At the forefront of pay reporting is the UK, where companies of over 250 employees have been required to disclose median pay gaps since 2017. According to Lamb, this was a boon for the campaign for disclosure. US firms with operations in the UK are also covered by the mandate. A number of European countries have adopted gender pay disclosure mandates, and the EU is exploring a unified approach.
In the US, regulatory and legislative progress is stalled. Companies with more than 100 employees are currently required to report pay data by gender, race, and ethnicity to the Equal Employment Opportunity Commission. Yet the data is not publicly available, and petitions to make it public are under legal challenge. In addition, bills to advance pay equality with various measures, the Paycheck Fairness Act and the Pay Equity for All Act have been passed by the House and introduced in it, respectively.
How Can Gender Lens Investors Help Move the Dial on Pay Equity?
What role can gender lens investing play in moving pay equality forward?
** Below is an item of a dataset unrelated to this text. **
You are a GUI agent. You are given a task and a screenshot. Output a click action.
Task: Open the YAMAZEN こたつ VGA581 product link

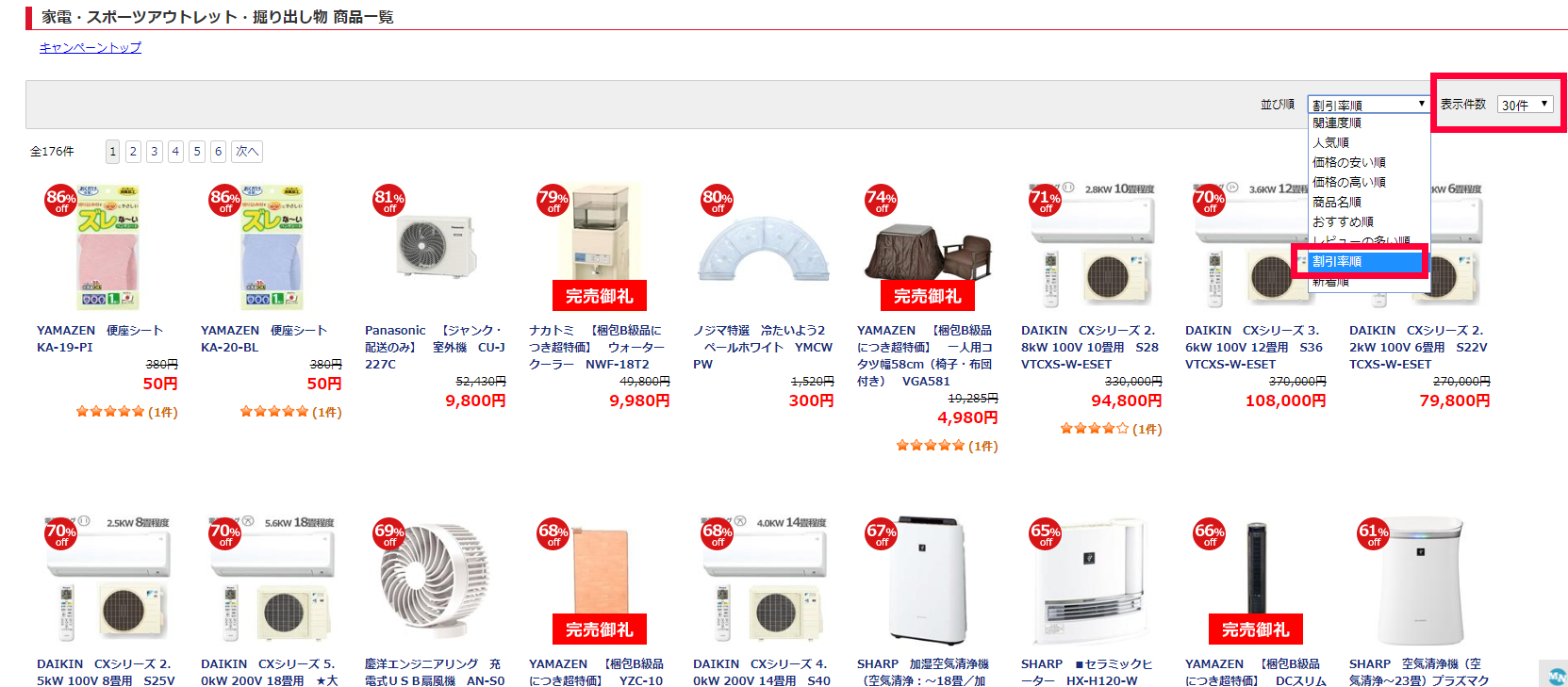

As gender lens offerings in the global equity and fixed-income markets have grown in size and scope, they are poised to move beyond a focus on women in leadership to the practice and disclosure of pay equality, which can increase opportunities for women at higher levels. Thus gender lens funds could advance—and benefit from—pay equity through shareholder engagement. In addition to Arjuna Capital, Pax World Funds has been active on this issue.
In Lamb’s view, it may be a stretch to call these funds true gender lens investing at this stage, as the investment universe of companies with meaningful diversity in leadership is small. “Focusing on women in leadership is a good starting point,” she says, “But these funds need to practice a greater depth of engagement on pay equity and other measures of diversity. More bold action is required.”
Continued advocacy is important because pay gap reporting illumniates and can lead to a narrowing of the divide. A recent study of Denmark’s required pay reporting showed that gender pay disclosure reduced the pay gap and increased the number of women hired and promoted. An examination of US employers demonstrated that the gap closed for those firms practicing pay transparency.
Shareholder Engagement and Pay Equity: Looking Ahead
Last month the US Securities and Exchange Commission raised the stock ownership threshold for submitting shareholder proposals and toughened requirements for resubmitting proposals. The ruling has been criticized by some for reducing opportunities to participate, and praised by others for reducing corporate costs.
Despite this setback in thresholds for participation, shareholders can still engage, and Lamb believes they will. She laments that the ruling makes engagement less fair for all investors but remains hopeful. “The global pandemic has exposed the most vulnerable in our population in a different way, across gender and race. Between this and the racial justice activism happening, these forces could boost pay disclosure progress as companies seek to prove themselves.” Lamb emphasizes that pay equity puts more money into more people’s pockets, countering economic inequalities. Sustained progress requires employers, regulators, and other stakeholders to see pay equality as a win-win.